I just quietly nodded my head in agreement.

“I’m proud of you, Boogie,” Leslie said as she stepped forward and folded me into her arms.

“Thanks,” I blankly answered.

“And in case you don’t know this, you’ve been beyond patient and understanding and caring. But only he can undo it all. Ugh, I just want to pin him down and ask him what the fuck he’s doing walking away from you.”

“Get in line,” I said with a chuckle as I pulled free from her grasp and leaned my lower back against the cold granite counter. “This is so fucked up. All of it. But I’m tired. I can’t do this any more. I’m vulnerable while he shelters himself. I’m giving all of me and I get a mere fraction of him in return. All I know is that last night, I didn’t want to go away because it felt like moving on. This morning it felt like, well, moving forward. And moving forward feels more right than standing still,” I said, a warm comfort washing over me. “Olivia, come here, I want to tell you a secret,” I said in the direction of the television.

Pushing herself to an upright position via downward dog, Olivia tootled over to where I was standing. I squatted down as she got closer so that my face was even with hers.

“Whahht?” Olivia asked with a breathy and excited curiosity before leaning forward with her hands on her knees and pressing her little nose against my cheek. Close enough.

“I’m going to see Blue Footed Boobies!”

10 comments:

KennethSF said...

I never knew about the existence of the blue-footed boobies--not until I read this entry. I just looked at the adorable duo at the link. Each seems to be putting its best (blue) foot forward. Maybe the boobies overheard Boogie's words of wisdom: "Moving forward feels more right than standing still."

Tara Lynn Johnson said...

Good for you. Enjoy.

a life uncommon said...

I know you have a day job but are you freelance writing at all? If not, you should...
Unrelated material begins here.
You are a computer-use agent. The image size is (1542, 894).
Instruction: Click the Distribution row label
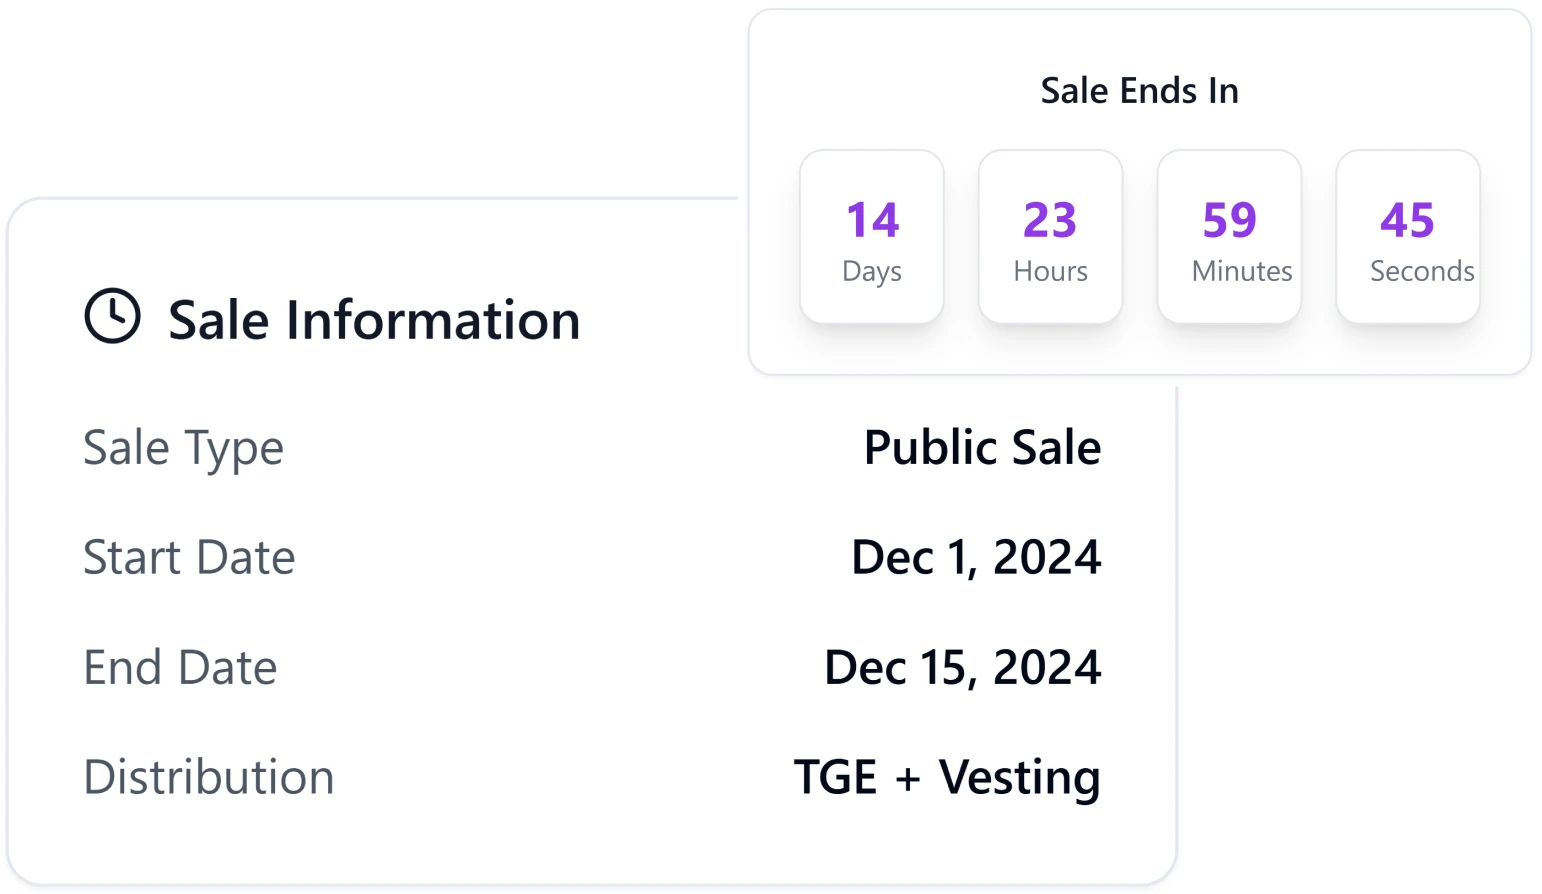click(x=209, y=777)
Those Blue Footed Boobies are so freaking cool! Happy to hear you are making plans despite his stupid choices.

Anonymous said...

he he...boobies... :)

-Of course this is john...

Leiselb said...

The things i learn from this blog....

You are a brave, brave, woman.

And I hope there's a wrinkly, miserable, boring place in the universe where are the frightened, spineless, sheltering-themselves men end up and realize what idiots they are.

Croaker said...

Got to love a woman that moves forward and goes to see boobies! I have a cheap pewter ring in my draw. It is a Halloween accessory. Look skulls forming a band. It is a memory of a day, untarnished by time. And I am keeping it. Keep the rock somewhere too.

Ryane said...

Here's to moving forward--and shelving rocks. ;-)

e.b. said...

Shleve it lady! Here is to wonderful vacations and new adventures.

Sean said...

ditto to all of their comments. this makes me happy, both in that i'm glad you're moving forward and seem positive about it and just reading the post itself. very well written.

Stephanie Green said...

So freaking cute! I've always wanted to go there. And I just read your comment about burning my book and using that as an excuse to rent a yacht in Monte Carlo. Love it. Too bad we don't live in the same city, we could do some damage!